Uluslararası Hukuk Bakımından Devlet:
 
Bir devlet tüzel kişiliğinin oluşumundan söz edebilmek için en azından dört unsurun varlığının görülebilir/teşhis edilebilir olması gerekmektedir.
 
Bunlar üzerinde yaşanabilecek bir kara parçası (ülke), bir arada yaşama istenci olan insan topluluğu (nüfus), tek meşru güç kaynağı olarak algılanan ve egemen olan bir kurumsal yapı (devlet) ile uluslararası alanda da tanınma/temsil edilebilme yeteneği olarak sıralanabilir.
 
Böyle bir oluşumun uluslararası hukuk bakımından geçerlilik kazanabilmesi Birleşmiş Milletler Teşkilatı’na (BM) başvurma ve tanınma ile mümkün olmaktadır3.
 
Türkiye’nin komşusu olan Suriye’nin yaşadığı ve bir yerde “kendini yok etme” olarak adlandırabileceğimiz süreç içerisinde de yukarıda belirttiğimiz unsurların giderek soluklaştığına tanık olmaktayız4. Bu noktada “Suriye’de ne oluyor” sorusuna bir yanıt bulmak önemli bir sorumluluk olarak ortaya çıkmış bulunmaktadır.

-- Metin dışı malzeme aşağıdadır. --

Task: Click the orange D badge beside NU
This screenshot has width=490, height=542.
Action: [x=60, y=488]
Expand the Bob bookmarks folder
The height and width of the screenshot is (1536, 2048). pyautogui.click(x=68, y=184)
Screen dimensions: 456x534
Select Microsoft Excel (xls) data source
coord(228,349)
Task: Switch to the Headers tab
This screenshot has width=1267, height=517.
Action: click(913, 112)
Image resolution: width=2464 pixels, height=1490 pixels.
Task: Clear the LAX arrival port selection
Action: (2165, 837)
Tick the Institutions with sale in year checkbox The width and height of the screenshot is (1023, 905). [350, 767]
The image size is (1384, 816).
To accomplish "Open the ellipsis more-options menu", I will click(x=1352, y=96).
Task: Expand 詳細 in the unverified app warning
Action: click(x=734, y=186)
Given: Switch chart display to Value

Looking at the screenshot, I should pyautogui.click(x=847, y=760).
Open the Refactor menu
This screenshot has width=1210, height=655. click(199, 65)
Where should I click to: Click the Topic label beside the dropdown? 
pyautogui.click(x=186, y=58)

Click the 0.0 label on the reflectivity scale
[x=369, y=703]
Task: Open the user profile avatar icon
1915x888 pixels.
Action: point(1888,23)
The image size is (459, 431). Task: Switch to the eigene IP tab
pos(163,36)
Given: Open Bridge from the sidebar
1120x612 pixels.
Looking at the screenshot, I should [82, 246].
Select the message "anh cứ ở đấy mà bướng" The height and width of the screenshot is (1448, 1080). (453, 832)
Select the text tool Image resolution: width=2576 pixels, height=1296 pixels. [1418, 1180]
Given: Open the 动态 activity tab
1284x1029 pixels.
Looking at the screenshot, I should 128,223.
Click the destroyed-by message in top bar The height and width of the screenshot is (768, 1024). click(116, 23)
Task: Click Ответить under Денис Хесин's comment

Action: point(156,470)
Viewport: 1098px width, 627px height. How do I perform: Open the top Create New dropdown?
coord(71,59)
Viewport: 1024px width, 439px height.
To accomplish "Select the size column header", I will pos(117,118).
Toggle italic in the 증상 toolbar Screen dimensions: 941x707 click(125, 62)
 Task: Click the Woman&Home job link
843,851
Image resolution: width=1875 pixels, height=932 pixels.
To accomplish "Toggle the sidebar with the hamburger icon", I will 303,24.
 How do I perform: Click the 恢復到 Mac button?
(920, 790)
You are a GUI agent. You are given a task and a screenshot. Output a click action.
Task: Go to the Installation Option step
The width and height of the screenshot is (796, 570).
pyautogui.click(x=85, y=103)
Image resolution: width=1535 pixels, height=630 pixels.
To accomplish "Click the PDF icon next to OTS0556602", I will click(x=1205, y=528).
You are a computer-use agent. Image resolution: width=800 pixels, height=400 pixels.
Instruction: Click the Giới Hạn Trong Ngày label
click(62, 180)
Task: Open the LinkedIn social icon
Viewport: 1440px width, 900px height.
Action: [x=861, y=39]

Ülkemizde kolaycılığa kaçma alışkanlık olmuştur. Araştırmadan, incelemeden, sorgulamadan kısa yoldan bir sonuca ulaşmak yeterli görülebilmektedir. Suçlama, karalama, çarpıtma, yanıltma gibi bir tavır içerisinde olmak ve doğruları görmek yerine, duyguları okşayan hoşa giden söylemler ile kendimizi ve kamuoyunu avutmak daha çok kabul görmektedir.
 
Doğruları araştırmak ve doğru bilgileri sunmak ahlaki bir sorumluluktur.
 
Suriye’de Demokrasi Olmadı:
 
Suriye de dahil olmak üzere Ortadoğu coğrafyasındaki devletlerin tarihsel süreç içerisinde iyi bir demokrasi deneyimi yaşadıklarını söylememiz mümkün değildir.
 
Suriye’nin geride kalan 67 yıllık bağımsızlık döneminde demokrasi, hukuk devleti ve insan haklarına saygı adına not düşeceğimiz bir süreç bulunmamaktadır.
 
Yönetimler ve yönetenler değişmiş ve ancak Suriye halkının yazgısında bir değişiklik olmamıştır. Bireyler/vatandaşlar kısmen huzur ve güven içerisinde yaşıyor olabilmeleri nedeniyle baskı uygulayan ve insan hakları ihlalleri yapan yönetimleri/yöneticileri görmezlikten gelmiş ve bu şekilde de yıllar içerisinde giderek demokrasi kültürünün uzağına düşmüştür5.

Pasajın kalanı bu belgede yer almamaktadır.